After beating my head against this for a bit, I started just playing with capacitors, and also tried taking the input impedance from 500 Ohm to 50 Ohm, trying to match the output impedance.  Eventually I settled on 10nF and 47 Ohm.  That gave me a nice, clean, 10kHz signal, with only a hint of wiggle. 

However, by my math, that's a cutoff frequency of 338kHz!  33 times higher than the signal!  This attenuated the 1.4 Vpp signal to 60 mVpp.

What am I missing? am I using the formula wrong?  Is my math off?  It seems like the cutoff frequency should be somewhere between the noise frequency and the signal frequency, not way above both...

I suspect I'm missing something obvious here, but haven't found what...

The pole is calculated by using the TOTAL resistance seen by the capacitor.  In this case, your total resistance is 1000+50+47.  Resulting pole is 14.5kHz

[orolo]

If I understand correctly, the final load is 50 Ohms.

Consider that you have a RC filter, and that 60Hz is about 7.4 octaves below 10kHz. This means that, for a good HPF, the best you can expect is the noise being attenuated 6*7.4 = 44.4 dB with respect to the signal. Since the noise is about 20dB over the signal, the best final result is getting the noise about 24.4dB below the signal.
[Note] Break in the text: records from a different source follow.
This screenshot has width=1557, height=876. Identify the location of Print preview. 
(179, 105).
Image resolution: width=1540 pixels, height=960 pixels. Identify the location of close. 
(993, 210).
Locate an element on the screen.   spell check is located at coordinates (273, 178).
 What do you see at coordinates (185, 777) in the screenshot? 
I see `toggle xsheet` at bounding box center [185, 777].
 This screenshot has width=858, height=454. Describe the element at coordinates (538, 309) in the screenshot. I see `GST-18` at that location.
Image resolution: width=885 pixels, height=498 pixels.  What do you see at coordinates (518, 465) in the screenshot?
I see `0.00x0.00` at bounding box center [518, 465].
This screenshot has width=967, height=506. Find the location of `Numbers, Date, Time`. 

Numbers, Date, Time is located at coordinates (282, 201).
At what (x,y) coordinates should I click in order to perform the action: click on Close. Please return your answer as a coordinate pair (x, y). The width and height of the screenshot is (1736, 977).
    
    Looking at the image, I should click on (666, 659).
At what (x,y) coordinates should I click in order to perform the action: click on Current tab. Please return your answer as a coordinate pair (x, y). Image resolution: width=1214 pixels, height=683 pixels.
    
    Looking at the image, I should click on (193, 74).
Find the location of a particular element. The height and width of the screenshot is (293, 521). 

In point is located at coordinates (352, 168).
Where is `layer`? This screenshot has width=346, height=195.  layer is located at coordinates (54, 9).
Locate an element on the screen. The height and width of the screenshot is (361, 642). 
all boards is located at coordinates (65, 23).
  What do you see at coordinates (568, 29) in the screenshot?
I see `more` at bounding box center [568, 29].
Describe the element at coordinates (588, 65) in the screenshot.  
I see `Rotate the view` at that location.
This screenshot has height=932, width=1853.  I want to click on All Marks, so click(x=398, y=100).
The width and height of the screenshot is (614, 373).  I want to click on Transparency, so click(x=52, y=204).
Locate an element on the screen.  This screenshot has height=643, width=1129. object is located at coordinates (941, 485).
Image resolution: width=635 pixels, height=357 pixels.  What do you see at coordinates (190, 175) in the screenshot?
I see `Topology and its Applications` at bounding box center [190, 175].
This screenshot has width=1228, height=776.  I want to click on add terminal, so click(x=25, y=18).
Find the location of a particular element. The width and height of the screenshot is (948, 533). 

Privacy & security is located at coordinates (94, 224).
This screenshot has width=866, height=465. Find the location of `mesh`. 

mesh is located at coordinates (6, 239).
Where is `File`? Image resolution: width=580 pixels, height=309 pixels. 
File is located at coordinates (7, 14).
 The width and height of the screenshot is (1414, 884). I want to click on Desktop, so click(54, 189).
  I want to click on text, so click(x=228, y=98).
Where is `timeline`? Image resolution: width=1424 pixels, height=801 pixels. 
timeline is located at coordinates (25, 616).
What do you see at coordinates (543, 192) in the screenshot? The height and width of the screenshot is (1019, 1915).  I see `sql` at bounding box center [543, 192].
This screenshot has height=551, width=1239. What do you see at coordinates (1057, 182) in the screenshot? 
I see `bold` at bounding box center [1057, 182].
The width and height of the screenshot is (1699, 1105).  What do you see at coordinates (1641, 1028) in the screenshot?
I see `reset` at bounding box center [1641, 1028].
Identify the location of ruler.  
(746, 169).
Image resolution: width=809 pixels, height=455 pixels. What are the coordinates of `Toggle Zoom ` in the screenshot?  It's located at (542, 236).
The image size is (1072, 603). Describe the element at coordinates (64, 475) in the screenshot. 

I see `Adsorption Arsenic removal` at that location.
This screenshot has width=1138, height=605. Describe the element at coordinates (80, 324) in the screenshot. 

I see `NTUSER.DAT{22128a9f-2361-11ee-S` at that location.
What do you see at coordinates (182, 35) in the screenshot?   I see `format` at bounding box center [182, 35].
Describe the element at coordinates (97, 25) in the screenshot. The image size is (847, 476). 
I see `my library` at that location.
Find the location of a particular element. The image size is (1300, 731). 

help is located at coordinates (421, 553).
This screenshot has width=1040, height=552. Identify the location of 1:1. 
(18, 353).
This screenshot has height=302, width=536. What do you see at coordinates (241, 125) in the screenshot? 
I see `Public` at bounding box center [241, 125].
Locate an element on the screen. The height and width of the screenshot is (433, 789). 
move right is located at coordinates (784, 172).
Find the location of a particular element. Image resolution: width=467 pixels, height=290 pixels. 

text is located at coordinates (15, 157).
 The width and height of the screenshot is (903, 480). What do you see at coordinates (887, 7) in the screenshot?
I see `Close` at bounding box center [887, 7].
If you look at the Fourier output of your circuit (C=10nF, R=47), you get about 24dB, which is almost optimal. You cannot expect much more from a simple RC filter than that.

The problem with your values is that the output signal is too attenuated by the filter: it's about 4.2mV peak to peak, if I'm not mistaken. You can improve that.

Playing a bit with series and parallel resistances, and voltage dividers, it's easy to compute the transfer function for the filter with 50 Ohms load.

\$\displaystyle \frac{s\, 50 R_f C}{R_f + R_o + s C\left[50 R_f + (50+R_f)R_0\right]}\$

Where Ro = 1050 the output impedance, Rf the filter resistance, C the filter capacitance. You can see there is a single zero at DC and a pole, typical highpass filter. The high-pass attenuation can be computed taking the limit with s to infinity and aproximating:

\$\displaystyle \frac{50 R_f}{(50+R_f)R_o}\$

If you make Rf = 47, you get an attenuation of 0.02. This is near to the minimum, which is at 25 Ohms. The best we can get is about 50/Ro = 0.047. If we take Rf = Ro = 1050, we achieve an attenuation of 0.045 (extremely close to optimal) and our formulas get simpler.

So it's a good idea to take the filter resistor equal to 1050 Ohms.

Now, to get optimal filtering, we should place the pole as close to 10kHz as possible. The pole is:

\$\displaystyle R_f + R_o + sC\left[50R_f + (50+R_f)R_o\right]\$

Solving, using Rf = Ro, the angular frequency is about \$2/R_o C\$. So, for a 10kHz frequency, C = 30nF. Probably you want to move the pole a bit, so perhaps a value of 15-25nF would give better attenuation.

My suggestion:  R = 1050 ohms, C=15nF. The output is 36mV p2p and the noise is 23dB below signal.

[Aztlanpz]

Can one use a dual port signal generator for this assignment?

[jgalak]

Can one use a dual port signal generator for this assignment?

This isn't a formal class, just self-study, so in a way, I can do whatever I want.  However, the assignment seems to use a single port generator, and, more importantly, I don't have a dual port generator  

I'm curious what you would do with a dual port unit?  Is it just to avoid using a mains-driven transformer?  I suppose you could do just that with two different single-port signal generators (I do have several).